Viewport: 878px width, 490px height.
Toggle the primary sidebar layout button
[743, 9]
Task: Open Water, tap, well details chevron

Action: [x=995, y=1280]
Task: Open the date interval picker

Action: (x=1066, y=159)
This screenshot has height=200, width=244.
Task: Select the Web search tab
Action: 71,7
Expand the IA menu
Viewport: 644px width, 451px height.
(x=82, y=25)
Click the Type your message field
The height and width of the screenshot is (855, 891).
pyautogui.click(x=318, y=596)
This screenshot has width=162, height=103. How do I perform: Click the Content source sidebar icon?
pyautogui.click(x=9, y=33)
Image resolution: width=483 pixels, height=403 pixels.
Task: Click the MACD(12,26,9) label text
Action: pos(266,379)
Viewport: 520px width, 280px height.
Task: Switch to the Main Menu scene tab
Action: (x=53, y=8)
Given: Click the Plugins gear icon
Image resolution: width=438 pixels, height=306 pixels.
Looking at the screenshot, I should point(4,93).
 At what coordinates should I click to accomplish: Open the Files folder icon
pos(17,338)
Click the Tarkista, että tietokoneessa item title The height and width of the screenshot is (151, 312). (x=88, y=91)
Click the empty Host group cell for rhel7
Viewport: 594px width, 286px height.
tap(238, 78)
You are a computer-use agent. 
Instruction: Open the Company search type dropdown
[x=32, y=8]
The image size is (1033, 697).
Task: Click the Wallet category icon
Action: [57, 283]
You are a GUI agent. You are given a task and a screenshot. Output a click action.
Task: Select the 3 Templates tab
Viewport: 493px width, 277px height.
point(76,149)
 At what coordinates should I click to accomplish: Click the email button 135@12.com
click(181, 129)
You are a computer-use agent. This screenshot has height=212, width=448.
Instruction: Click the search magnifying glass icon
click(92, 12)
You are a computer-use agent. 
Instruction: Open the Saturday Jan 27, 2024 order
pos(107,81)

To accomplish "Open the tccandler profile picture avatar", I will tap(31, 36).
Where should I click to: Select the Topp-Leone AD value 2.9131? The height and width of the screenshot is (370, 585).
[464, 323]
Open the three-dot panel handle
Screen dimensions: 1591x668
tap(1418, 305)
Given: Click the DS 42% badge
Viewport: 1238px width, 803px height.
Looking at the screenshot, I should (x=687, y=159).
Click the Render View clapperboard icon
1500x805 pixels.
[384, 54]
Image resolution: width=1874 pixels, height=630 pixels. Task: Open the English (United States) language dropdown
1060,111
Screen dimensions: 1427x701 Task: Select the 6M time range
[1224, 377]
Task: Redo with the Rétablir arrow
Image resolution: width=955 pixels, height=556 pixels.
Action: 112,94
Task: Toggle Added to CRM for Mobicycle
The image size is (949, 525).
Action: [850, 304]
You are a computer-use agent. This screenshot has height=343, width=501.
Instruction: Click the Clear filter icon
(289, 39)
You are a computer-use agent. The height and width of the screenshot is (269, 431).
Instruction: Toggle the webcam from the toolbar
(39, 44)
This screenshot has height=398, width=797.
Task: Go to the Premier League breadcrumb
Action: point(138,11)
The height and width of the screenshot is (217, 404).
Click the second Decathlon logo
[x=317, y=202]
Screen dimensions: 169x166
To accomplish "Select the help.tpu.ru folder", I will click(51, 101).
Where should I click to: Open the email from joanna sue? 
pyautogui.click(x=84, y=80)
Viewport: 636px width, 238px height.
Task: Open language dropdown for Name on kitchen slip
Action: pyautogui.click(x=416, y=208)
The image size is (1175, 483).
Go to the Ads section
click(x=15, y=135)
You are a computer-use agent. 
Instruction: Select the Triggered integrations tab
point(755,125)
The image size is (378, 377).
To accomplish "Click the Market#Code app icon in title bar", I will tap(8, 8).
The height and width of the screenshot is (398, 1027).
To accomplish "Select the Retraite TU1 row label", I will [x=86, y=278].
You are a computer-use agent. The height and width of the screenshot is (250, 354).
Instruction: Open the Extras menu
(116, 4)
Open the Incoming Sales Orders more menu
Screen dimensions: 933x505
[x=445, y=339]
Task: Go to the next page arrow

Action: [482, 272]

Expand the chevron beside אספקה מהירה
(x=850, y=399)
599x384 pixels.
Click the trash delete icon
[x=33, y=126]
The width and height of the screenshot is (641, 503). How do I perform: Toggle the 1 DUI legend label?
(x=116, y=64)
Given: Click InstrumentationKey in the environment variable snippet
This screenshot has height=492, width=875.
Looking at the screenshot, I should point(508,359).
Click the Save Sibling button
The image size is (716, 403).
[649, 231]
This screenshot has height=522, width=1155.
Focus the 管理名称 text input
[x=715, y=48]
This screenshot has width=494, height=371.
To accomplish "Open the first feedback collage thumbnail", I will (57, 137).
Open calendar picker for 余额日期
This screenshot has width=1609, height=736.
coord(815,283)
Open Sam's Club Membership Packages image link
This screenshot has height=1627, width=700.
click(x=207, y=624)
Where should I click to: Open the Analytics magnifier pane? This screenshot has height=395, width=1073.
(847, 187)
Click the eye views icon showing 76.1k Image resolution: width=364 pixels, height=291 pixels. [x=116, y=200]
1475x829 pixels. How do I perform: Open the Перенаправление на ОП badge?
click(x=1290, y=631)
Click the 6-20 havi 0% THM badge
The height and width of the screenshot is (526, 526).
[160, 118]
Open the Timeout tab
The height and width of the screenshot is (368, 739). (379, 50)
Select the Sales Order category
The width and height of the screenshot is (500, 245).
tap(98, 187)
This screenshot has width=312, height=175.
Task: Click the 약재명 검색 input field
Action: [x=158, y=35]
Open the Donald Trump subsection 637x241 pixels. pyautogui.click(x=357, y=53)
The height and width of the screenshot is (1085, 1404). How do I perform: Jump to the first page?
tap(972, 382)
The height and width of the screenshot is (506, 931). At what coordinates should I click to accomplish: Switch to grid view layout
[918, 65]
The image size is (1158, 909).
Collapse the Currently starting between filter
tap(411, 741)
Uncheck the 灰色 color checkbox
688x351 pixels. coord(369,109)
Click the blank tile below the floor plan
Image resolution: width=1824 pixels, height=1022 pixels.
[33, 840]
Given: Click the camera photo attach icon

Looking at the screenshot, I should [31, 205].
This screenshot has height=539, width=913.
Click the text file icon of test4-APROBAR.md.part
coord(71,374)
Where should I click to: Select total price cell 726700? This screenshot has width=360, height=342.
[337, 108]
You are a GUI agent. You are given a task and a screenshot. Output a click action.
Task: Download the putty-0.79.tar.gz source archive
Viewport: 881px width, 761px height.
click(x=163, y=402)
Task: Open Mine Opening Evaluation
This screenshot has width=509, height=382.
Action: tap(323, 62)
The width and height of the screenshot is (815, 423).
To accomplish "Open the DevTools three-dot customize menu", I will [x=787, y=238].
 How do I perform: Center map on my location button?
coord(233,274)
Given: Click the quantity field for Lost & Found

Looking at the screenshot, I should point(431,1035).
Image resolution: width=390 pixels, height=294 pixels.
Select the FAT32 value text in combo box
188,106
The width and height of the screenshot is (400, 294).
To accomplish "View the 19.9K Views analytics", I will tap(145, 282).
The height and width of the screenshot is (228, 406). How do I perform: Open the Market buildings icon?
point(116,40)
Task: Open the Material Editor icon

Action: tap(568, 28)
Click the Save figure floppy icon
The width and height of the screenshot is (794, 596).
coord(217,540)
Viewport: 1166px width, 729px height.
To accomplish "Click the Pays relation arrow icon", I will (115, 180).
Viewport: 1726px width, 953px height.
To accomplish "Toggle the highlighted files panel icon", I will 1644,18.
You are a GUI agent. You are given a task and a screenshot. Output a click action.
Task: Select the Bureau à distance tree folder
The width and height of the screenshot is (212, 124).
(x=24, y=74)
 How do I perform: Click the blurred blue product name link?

Aim:
Copy out again, without changes, everything in the records above from the line containing "Task: Redo with the Rétablir arrow" down to the line containing "will [x=86, y=278].", both of those lines included.

Correct result:
Task: Redo with the Rétablir arrow
Image resolution: width=955 pixels, height=556 pixels.
Action: 112,94
Task: Toggle Added to CRM for Mobicycle
The image size is (949, 525).
Action: [850, 304]
You are a computer-use agent. This screenshot has height=343, width=501.
Instruction: Click the Clear filter icon
(289, 39)
You are a computer-use agent. The height and width of the screenshot is (269, 431).
Instruction: Toggle the webcam from the toolbar
(39, 44)
This screenshot has height=398, width=797.
Task: Go to the Premier League breadcrumb
Action: point(138,11)
The height and width of the screenshot is (217, 404).
Click the second Decathlon logo
[x=317, y=202]
Screen dimensions: 169x166
To accomplish "Select the help.tpu.ru folder", I will click(51, 101).
Where should I click to: Open the email from joanna sue? 
pyautogui.click(x=84, y=80)
Viewport: 636px width, 238px height.
Task: Open language dropdown for Name on kitchen slip
Action: pyautogui.click(x=416, y=208)
The image size is (1175, 483).
Go to the Ads section
click(x=15, y=135)
You are a computer-use agent. 
Instruction: Select the Triggered integrations tab
point(755,125)
The image size is (378, 377).
To accomplish "Click the Market#Code app icon in title bar", I will tap(8, 8).
The height and width of the screenshot is (398, 1027).
To accomplish "Select the Retraite TU1 row label", I will [x=86, y=278].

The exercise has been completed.